Telefonata di un padre a un figlio, in tempo di Covid, ospite di una comunità per la cura del disagio psichico.

Di D.F. socio ARESAM

Il poeta Edmond Jabes ha scritto che “noi uomini parliamo attraverso una ferita”. Dalla ferita aperta di mio figlio inizia un dialogo, dove la scoperta dell’altro si fa protagonista nell’imprevedibilità. Ascolto la sua parola che si libera del superfluo, di ciò che la vela e si presenta nella sua concretezza: una parola nuda che offre a me che l’ascolta il volto, il corpo, l’anima nei loro istanti più veri…di sofferenza.
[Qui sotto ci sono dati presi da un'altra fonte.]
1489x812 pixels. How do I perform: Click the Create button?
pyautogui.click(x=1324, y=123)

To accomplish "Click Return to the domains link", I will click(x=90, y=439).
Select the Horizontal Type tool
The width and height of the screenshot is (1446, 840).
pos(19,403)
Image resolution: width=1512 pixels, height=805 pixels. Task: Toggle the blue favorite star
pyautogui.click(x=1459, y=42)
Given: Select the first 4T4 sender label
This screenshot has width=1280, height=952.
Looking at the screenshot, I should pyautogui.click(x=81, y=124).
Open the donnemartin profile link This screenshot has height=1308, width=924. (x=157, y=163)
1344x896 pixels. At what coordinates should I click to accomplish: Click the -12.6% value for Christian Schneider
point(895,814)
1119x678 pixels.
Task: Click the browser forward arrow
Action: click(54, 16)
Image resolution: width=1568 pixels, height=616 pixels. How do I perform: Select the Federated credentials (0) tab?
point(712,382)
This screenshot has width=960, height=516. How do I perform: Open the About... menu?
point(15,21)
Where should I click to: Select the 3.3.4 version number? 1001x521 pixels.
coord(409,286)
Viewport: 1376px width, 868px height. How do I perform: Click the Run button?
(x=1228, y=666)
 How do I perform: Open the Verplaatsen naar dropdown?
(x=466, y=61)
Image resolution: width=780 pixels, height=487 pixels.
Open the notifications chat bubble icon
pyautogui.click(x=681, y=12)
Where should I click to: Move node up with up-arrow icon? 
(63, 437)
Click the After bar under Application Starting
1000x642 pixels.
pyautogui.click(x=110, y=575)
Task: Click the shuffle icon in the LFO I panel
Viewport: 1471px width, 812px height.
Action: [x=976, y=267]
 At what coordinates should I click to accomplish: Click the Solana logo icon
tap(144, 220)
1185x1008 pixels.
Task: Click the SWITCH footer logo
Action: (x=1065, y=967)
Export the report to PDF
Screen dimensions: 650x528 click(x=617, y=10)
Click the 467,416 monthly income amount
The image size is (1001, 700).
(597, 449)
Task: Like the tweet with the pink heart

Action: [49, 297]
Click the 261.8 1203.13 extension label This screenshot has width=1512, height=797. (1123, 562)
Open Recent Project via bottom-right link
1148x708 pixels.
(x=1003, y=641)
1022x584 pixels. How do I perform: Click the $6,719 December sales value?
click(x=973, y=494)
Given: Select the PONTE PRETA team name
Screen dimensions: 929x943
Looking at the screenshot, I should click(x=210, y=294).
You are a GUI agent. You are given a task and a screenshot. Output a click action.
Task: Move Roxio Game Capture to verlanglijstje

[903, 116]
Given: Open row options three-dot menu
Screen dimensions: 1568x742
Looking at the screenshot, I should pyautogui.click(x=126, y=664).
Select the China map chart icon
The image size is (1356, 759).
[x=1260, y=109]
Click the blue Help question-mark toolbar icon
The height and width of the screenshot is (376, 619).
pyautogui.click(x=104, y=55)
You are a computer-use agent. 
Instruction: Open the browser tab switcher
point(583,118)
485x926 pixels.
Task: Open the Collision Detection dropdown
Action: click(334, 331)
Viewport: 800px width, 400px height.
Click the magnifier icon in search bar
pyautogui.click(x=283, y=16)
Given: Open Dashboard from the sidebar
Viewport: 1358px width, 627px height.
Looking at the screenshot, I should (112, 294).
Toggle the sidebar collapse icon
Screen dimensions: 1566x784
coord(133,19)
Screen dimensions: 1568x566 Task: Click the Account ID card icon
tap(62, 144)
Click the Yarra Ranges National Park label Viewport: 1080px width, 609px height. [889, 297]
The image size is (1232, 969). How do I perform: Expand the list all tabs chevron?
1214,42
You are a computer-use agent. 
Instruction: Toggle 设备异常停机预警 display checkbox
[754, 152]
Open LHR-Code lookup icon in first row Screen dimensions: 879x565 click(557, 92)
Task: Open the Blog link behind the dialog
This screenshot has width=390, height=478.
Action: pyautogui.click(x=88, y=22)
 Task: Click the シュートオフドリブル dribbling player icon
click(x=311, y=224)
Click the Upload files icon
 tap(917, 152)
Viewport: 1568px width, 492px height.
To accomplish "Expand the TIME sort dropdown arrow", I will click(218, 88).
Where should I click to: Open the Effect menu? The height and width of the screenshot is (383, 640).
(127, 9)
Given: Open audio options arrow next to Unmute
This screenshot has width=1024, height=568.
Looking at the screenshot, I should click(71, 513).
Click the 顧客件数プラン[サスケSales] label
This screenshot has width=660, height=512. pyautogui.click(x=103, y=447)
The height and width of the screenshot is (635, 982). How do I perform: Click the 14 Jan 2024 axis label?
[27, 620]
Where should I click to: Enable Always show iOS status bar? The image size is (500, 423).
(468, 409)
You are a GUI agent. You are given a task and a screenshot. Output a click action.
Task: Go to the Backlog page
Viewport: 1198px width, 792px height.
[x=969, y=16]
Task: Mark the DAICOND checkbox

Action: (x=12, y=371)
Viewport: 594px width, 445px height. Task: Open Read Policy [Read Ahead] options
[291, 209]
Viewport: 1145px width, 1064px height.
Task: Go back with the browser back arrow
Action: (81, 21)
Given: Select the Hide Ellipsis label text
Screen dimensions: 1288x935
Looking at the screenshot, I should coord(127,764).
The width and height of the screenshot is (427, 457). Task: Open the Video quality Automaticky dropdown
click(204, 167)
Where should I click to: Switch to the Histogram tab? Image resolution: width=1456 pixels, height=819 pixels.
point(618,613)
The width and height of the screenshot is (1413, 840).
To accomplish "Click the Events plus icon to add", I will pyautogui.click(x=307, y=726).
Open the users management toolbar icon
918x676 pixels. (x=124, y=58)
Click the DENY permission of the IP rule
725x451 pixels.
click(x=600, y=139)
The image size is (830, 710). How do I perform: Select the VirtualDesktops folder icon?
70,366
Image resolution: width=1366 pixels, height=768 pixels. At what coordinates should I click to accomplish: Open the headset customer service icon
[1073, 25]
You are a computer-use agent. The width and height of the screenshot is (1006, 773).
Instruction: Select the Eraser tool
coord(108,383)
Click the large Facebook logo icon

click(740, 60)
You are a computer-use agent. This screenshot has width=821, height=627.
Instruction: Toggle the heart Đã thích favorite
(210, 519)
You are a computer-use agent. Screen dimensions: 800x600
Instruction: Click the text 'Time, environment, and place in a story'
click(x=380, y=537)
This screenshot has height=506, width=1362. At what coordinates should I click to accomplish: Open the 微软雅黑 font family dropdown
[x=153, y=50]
È voce che pone domande, chiede aiuto, annuncia debolezza, apre le porte a deserti infiniti, aridi, privi di vita. Devo assolutamente dare delle risposte vere, sincere, di speranza …che la sua vita cambierà. Chiedo conforto anche a quel che ancora resta della mia fede per raccogliere parole di sollievo…ma tutto diventa buio quando mio figlio pone fine alla telefonata citando la frase di un repper che io non conosco: “ …parlo con Dio che ha pianto e mi chiede scusa per quello che mi ha fatto”.